**Exercise**. Repeat exactly the lines below that lie between the line with "Instruction: Expand the Floor Plans tree node" and the line with "This screenshot has width=1283, height=952.", counting both of those lines as part of the answer.

[Stored records]
--------------------

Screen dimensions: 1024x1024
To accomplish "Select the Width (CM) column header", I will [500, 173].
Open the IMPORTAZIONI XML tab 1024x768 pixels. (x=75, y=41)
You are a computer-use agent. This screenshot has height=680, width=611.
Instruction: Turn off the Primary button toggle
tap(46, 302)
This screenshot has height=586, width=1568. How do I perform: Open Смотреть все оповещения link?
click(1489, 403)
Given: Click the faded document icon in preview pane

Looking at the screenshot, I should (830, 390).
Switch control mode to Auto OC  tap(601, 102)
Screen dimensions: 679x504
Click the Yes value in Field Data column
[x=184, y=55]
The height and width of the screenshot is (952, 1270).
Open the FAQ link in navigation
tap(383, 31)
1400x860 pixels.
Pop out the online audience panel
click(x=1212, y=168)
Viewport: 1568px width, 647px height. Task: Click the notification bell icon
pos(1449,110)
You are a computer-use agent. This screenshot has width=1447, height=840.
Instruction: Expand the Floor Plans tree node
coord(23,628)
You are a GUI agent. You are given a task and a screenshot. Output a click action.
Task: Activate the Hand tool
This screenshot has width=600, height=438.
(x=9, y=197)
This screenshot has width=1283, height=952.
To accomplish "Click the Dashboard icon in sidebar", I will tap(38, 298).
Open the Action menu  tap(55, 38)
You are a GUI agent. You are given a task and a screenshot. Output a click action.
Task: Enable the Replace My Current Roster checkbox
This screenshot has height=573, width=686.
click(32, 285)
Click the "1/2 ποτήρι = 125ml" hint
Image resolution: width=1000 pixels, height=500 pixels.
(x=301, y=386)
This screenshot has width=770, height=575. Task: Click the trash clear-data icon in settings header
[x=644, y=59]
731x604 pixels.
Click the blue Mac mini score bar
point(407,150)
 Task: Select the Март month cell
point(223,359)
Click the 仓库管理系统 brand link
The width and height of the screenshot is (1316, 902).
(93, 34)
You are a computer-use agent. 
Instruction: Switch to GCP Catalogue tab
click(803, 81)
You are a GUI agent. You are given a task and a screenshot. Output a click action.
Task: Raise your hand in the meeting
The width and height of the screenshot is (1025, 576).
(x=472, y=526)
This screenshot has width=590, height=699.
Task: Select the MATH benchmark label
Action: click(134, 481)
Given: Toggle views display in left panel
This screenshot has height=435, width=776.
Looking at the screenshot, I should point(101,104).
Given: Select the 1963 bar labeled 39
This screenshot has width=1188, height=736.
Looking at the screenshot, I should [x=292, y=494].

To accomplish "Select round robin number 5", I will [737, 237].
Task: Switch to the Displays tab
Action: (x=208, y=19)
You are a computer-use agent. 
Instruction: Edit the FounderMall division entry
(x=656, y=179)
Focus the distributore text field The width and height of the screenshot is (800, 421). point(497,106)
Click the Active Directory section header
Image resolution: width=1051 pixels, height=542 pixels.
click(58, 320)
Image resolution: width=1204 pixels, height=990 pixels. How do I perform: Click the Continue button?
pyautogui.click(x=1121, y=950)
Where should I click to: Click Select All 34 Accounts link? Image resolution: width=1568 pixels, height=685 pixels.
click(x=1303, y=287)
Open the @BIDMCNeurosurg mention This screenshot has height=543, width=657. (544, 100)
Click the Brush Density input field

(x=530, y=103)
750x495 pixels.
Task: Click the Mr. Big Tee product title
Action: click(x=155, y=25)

--------------------

**Final answer**.
Instruction: Expand the Floor Plans tree node
coord(23,628)
You are a GUI agent. You are given a task and a screenshot. Output a click action.
Task: Activate the Hand tool
This screenshot has width=600, height=438.
(x=9, y=197)
This screenshot has width=1283, height=952.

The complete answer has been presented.